FÊTE DU TRAVAIL : ÉBOLOWA, TRIBUNE DU DIALOGUE SOCIAL INCLUSIF
La commémoration de la 140e édition de la fête du Travail à Ébolowa dans la région du Sud Cameroun a servi de tribune pour structurer le dialogue social inclusif.
Loin d’être une simple célébration annuelle, cette 140e édition célébrée à la place des fêtes de Nko’ovos s’est transformée en états généraux du Travail. Représentants des centrales syndicales, organisations de la société civile, autorités administratives et municipales, leaders d’opinion, travailleurs des secteurs publics, parapublics et privés, du secteur informel, masses laborieuses ont mené un véritable plaidoyer fait de réclamations et aspirations professionnelles pour l’amélioration des conditions de vie et de Travail. Avec une évaluation faite de l’application de la législation du Travail, du dialogue social et du Travail décent.
Pour Félix Nguele Nguele, le Gouverneur de la Région du Sud: « Le dialogue social reste un facteur de réalisation du travail décent, de paix et un moyen indispensable d’amélioration de la performance des entreprises. Le dialogue social et le travail décent demeurent des remparts contre l’instabilité, gage d’harmonie et de stabilité.
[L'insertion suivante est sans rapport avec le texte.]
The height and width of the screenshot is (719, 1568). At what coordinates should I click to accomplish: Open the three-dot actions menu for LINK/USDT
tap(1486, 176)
Ils renforcent la motivation au travail et la productivité de l’entreprise ».
Un message de lassitude
Les discours et les prises de parole des leaders syndicalistes et des autorités administratives avaient pour dénominateur commun, l’absence de concertation et de consultation des masses laborieuses par les décideurs et les employeurs. Un ras le bol qui appelle à l’établissement d’un partenariat gagnant-gagnant dans une synergie d’énergie qui devrait contribuer à sortir les travailleurs de la précarité. Des actions fortes gages de justice sociale, d’équité et de valorisation du capital humain. D’après Victor Bossadi, Responsable Régional de l’Union Générale des Travailleurs du Cameroun pour le Sud: » La réalité quotidienne de nombreux travailleurs appelle à une lecture plus lucide et plus exigeante. Des pressions professionnelles difficilement énoncées, des manques de salaires qui fragilisent des équilibres familiaux et portent atteinte à la dignité humaine, des conditions de travail précaires ou insécurisées, une instabilité professionnelle qui entretiennent l’incertitude et l’inquiétude ».
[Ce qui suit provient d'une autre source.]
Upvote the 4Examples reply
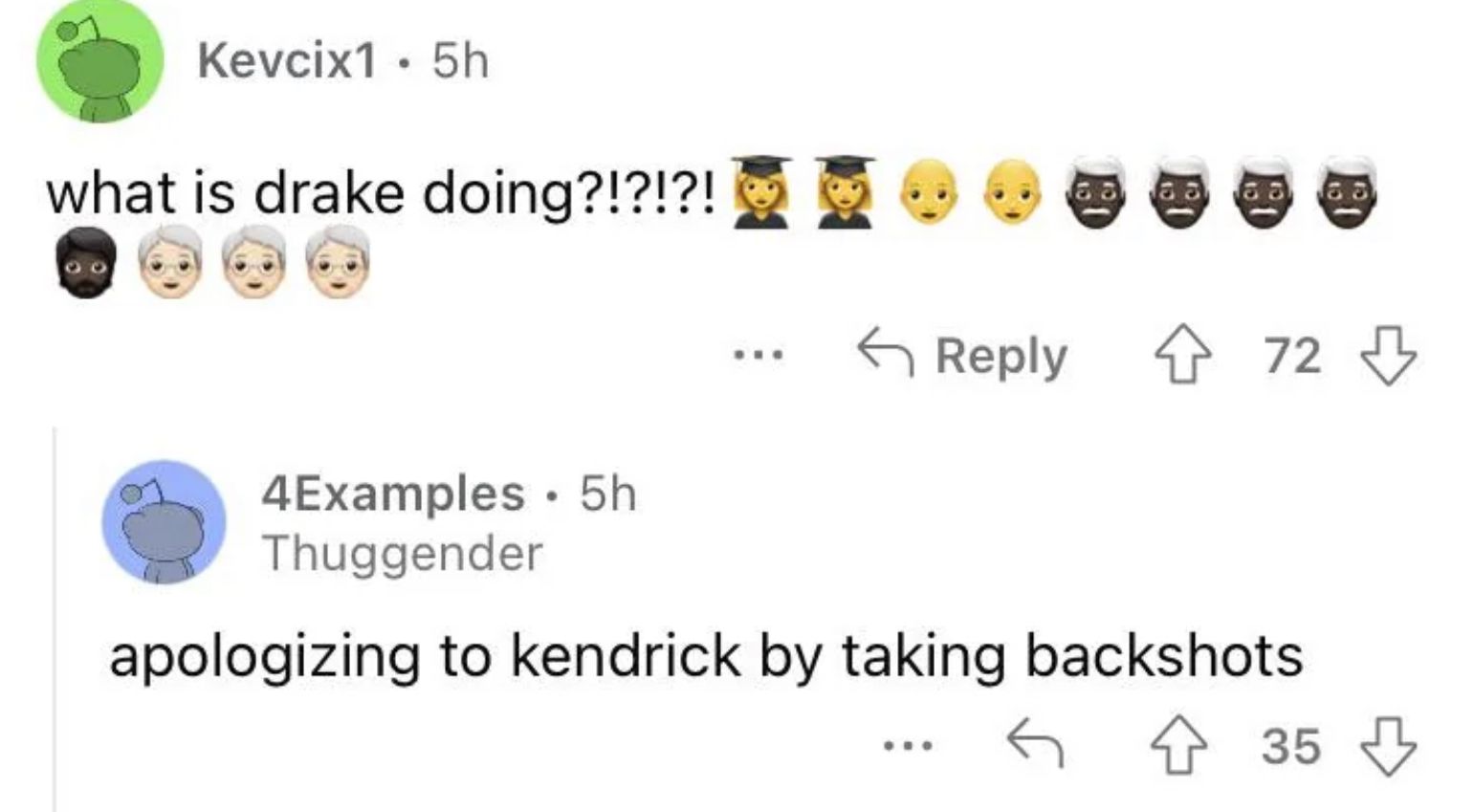The width and height of the screenshot is (1474, 812). coord(1180,746)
Jour symbolique, jour de gloire pour les travailleurs
Venus de tous les horizons, des entreprises et administrations publiques, parapubliques, privées et du secteur informel pour magnifier le travail , employeurs et employés dans une fusion salutaire ont réaffirmé leur détermination et leur engagement à redoubler d’efforts pour humaniser le labeur. Ils se disent disposés chacun à son niveau et à sa manière, à transformer les défis importants qui s’imposent au monde du travail en opportunités de telle sorte que les mécanismes de contrôle, d’accompagnement et de régulation soient renforcés. La remise des diplômes d’excellence aux meilleurs travailleurs et entreprises, des médailles honorifiques, des trophées aux meilleurs travailleurs-athlètes ont constitué des clichés inoubliables de cette célébration.
Selon Félix Nguele Nguele: « Le panorama social dans la Région du Sud est relativement calme. Des mouvements d’humeur ont été enregistrés ça et là, mais grâce à la proactivité des services de l’inspection du travail ainsi qu’au recours au dialogue social par les différents acteurs, des solutions pratiques ont été trouvées évitant grèves et arrêts de travail. Le défi de la préservation de la paix et du climat social demeure un objectif et un idéal communs. J’ai exhorté les partenaires sociaux et les chefs d’entreprise à s’éloigner des sirènes de la discorde et du désordre ».
Le défilé pédestre et motorisé a fait sensation. Le combat pour l’amélioration des conditions de Travail se poursuit.